━━━ Supplied material

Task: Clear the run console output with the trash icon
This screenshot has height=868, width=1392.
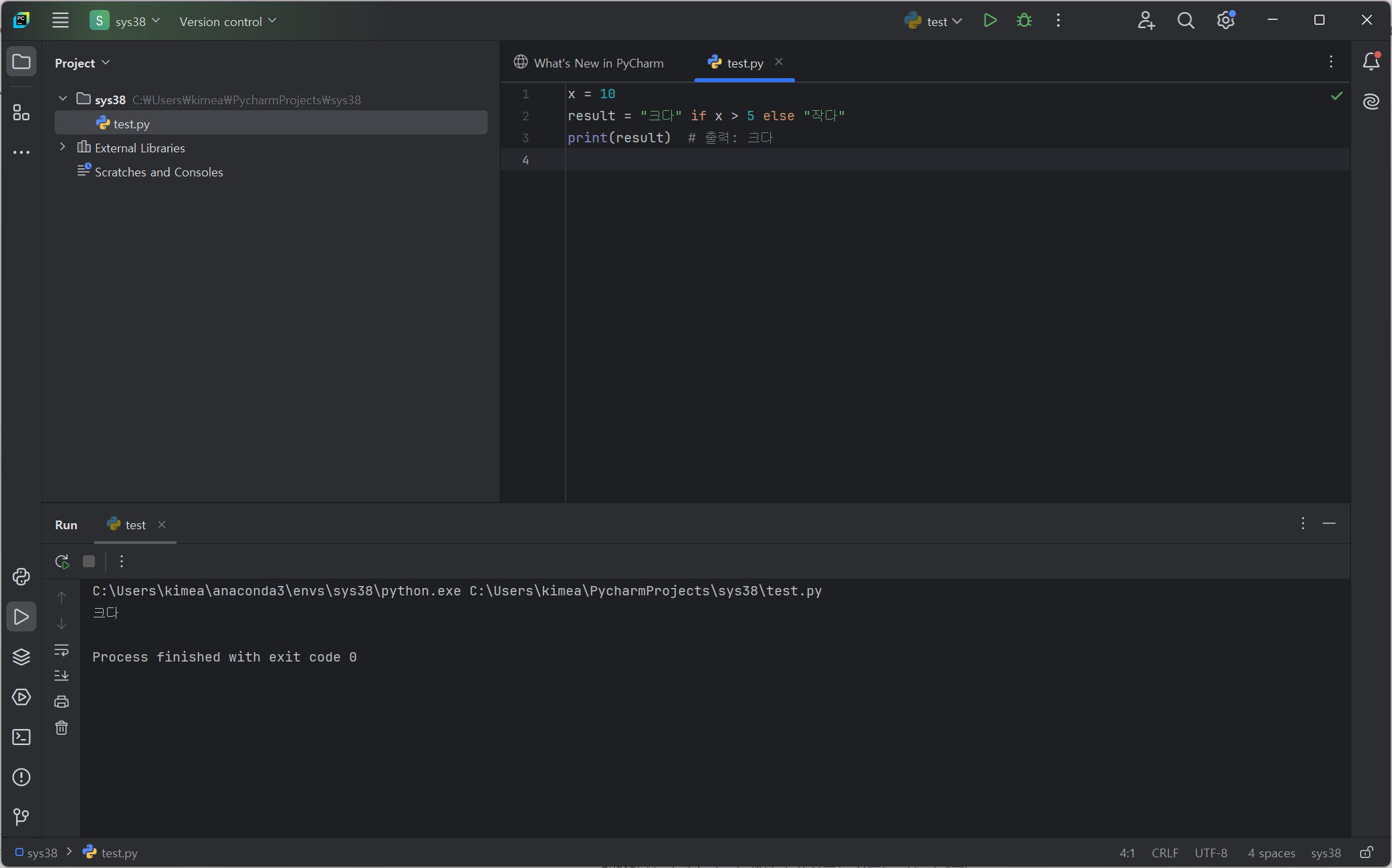Action: pos(62,728)
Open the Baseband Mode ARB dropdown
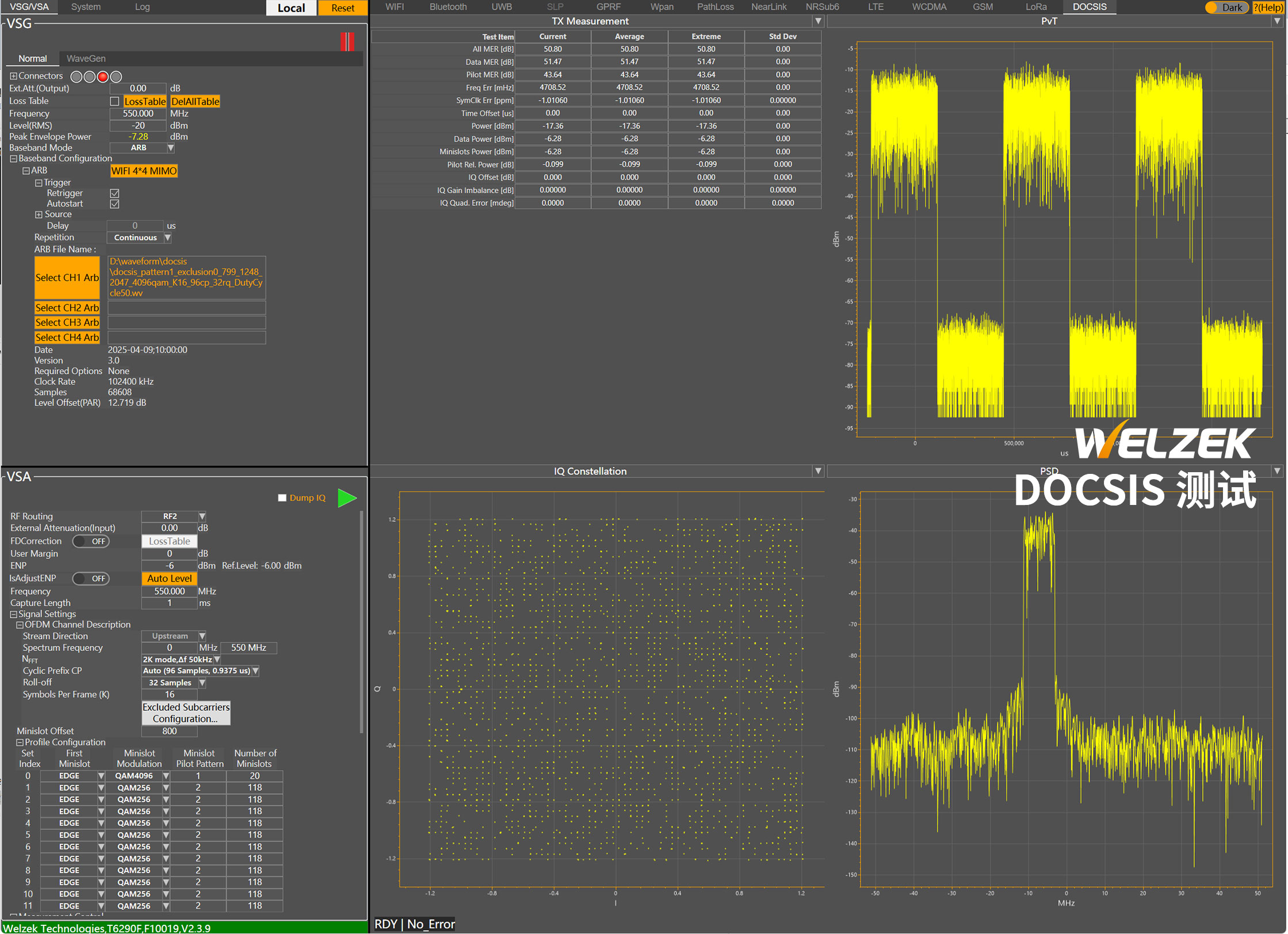Image resolution: width=1288 pixels, height=934 pixels. (171, 148)

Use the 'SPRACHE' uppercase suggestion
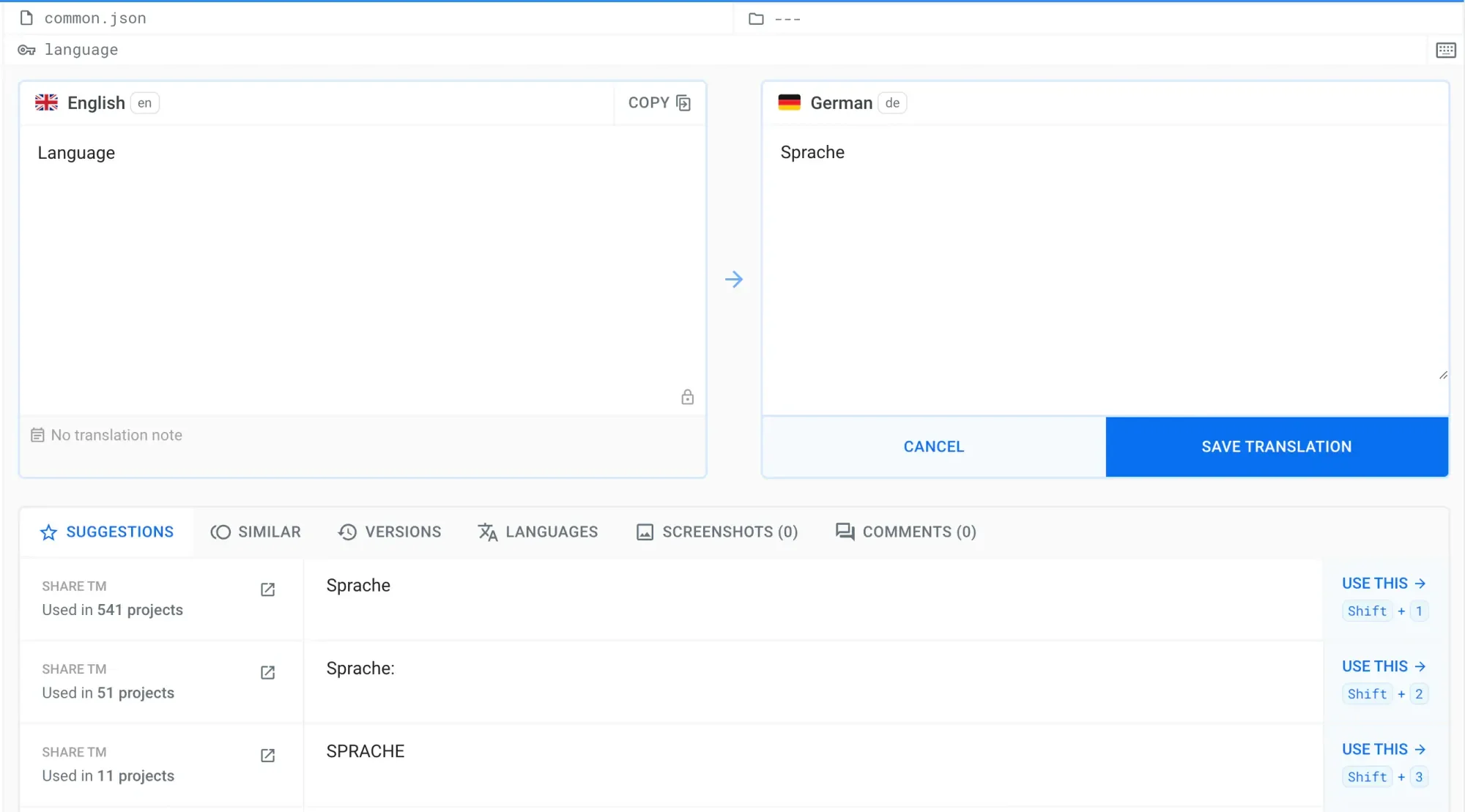pos(1383,749)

━━━━━━

■ Work to complete ■
Copy out each record shown above without alteration, skipping any picture.

■ Solution to this exercise ■
Task: Clear the run console output with the trash icon
This screenshot has height=868, width=1392.
Action: pos(62,728)
Open the Baseband Mode ARB dropdown
Image resolution: width=1288 pixels, height=934 pixels. (171, 148)

Use the 'SPRACHE' uppercase suggestion
pos(1383,749)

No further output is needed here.